The instant case, however, is type 3. Although defendants pleaded an
affirmative defense in their answers, defendants subsequently elected their
Rounds remedy when they moved to stay the action and to compel
arbitration. Plaintiff's opposition to defendants' motion squarely raised for
the trial court the issue whether defendants waived the right to compel
arbitration based on the extensive discovery defendants conducted before
bringing their motion. The fact that defendants had pleaded an affirmative
defense in their answers became, at that point, merely one factor for the
trial court to consider. (E.g., Gunderson v. Superior Court (1975) 46
Cal.App.3d 138, 144, also cited by defendants [motion to compel arbitration
must be denied where defendant not only failed to plead the arbitration
clause in the answer but also delayed seeking to compel arbitration and
conducted itself in a manner clearly inconsistent with intent to arbitrate].)
Contrary to defendants' contention, their pleaded answers did not preclude
finding that by their subsequent conduct of this litigation defendants waived
the right to compel arbitration.
Here, defendants answered the complaint in May 1995, but did not move until
November 1995 to stay the action in order to compel arbitration. In the
meantime defendants engaged in discovery. The extent, significance, and
consequences of this discovery were disputed, but reasonable inferences
support the trial court's conclusion that plaintiff suffered prejudice from
defendants' delay in seeking arbitration and that defendants therefore waived
the right to compel arbitration.
Because we conclude substantial evidence supports the trial court's finding
that defendants waived the right to diligently compel arbitration, even
assuming that defendants had such a right, we need not consider whether
plaintiff was actually required to use the company appeal procedure or
whether public policy precludes requiring plaintiff to arbitrate a statutory
claim for sexual harassment under the FEHA.
DISPOSITION
The order denying defendants' motion to compel arbitration is affirmed.

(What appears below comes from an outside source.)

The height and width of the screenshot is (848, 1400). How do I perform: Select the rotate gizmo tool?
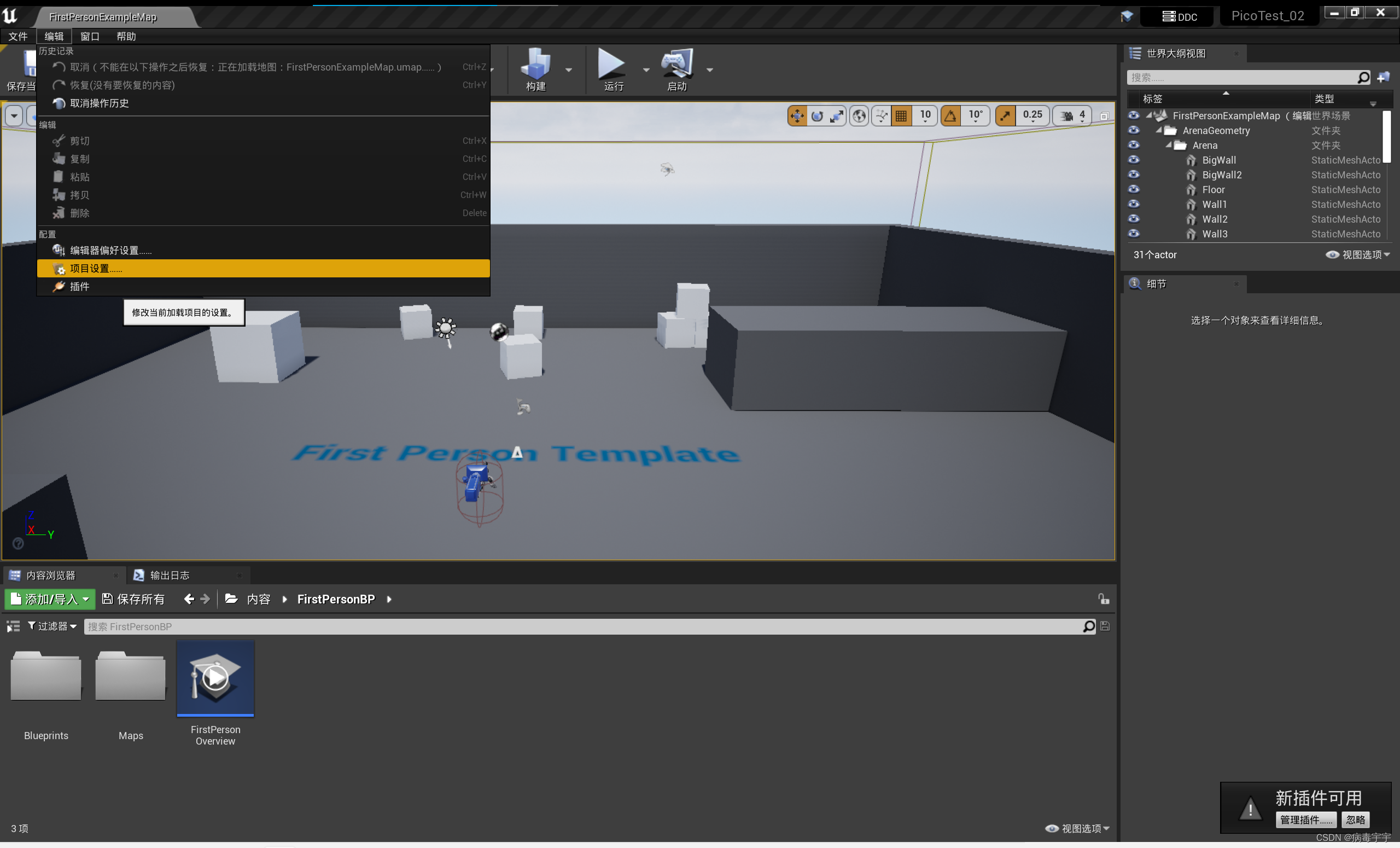817,116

HASTINGS, J., and BARON, J., concurring.
:::::::::::::::::::::::::::::::::::::::: FOOTNOTES
::::::::::::::::::::::::::::::::::::::::
FN1. The prayer for relief in this
motion sought an order that plaintiff submit all her claims "for
resolution pursuant to the terms of the Appeal Procedure" in the employee
handbook.
FN2. Plaintiff's counsel told the trial
court, "it was a two-day deposition. The time spent on the issues
relative to whether she had — she had received an — a grievance
procedure took [a] maximum [of] one hour. It's clear that the reasons the
deposition were [sic] taken was that they were hoping they could get
enough to file a summary judgment motion. They didn't. When they figured out
they couldn't file a summary judgment motion, then they turned to the
alternative of going back to the other procedure. If they had started with
the arbitration procedures under the . . . Code of Civil Procedure, they
might have been able to take depositions. They would have been able to take
depositions but only to that limited issue of whether she understood the
— or whether she received the grievance procedure. They couldn't have
gone into everything else they went into."
FN3. If, however, the plaintiff has
attempted to exhaust its arbitration remedy or plaintiff's complaint raises
some issues not susceptible to arbitration, the defendant may not merely
assert failure to arbitrate as an affirmative defense but must seek a stay
and demand arbitration. (4 Cal.3d at p. 899.)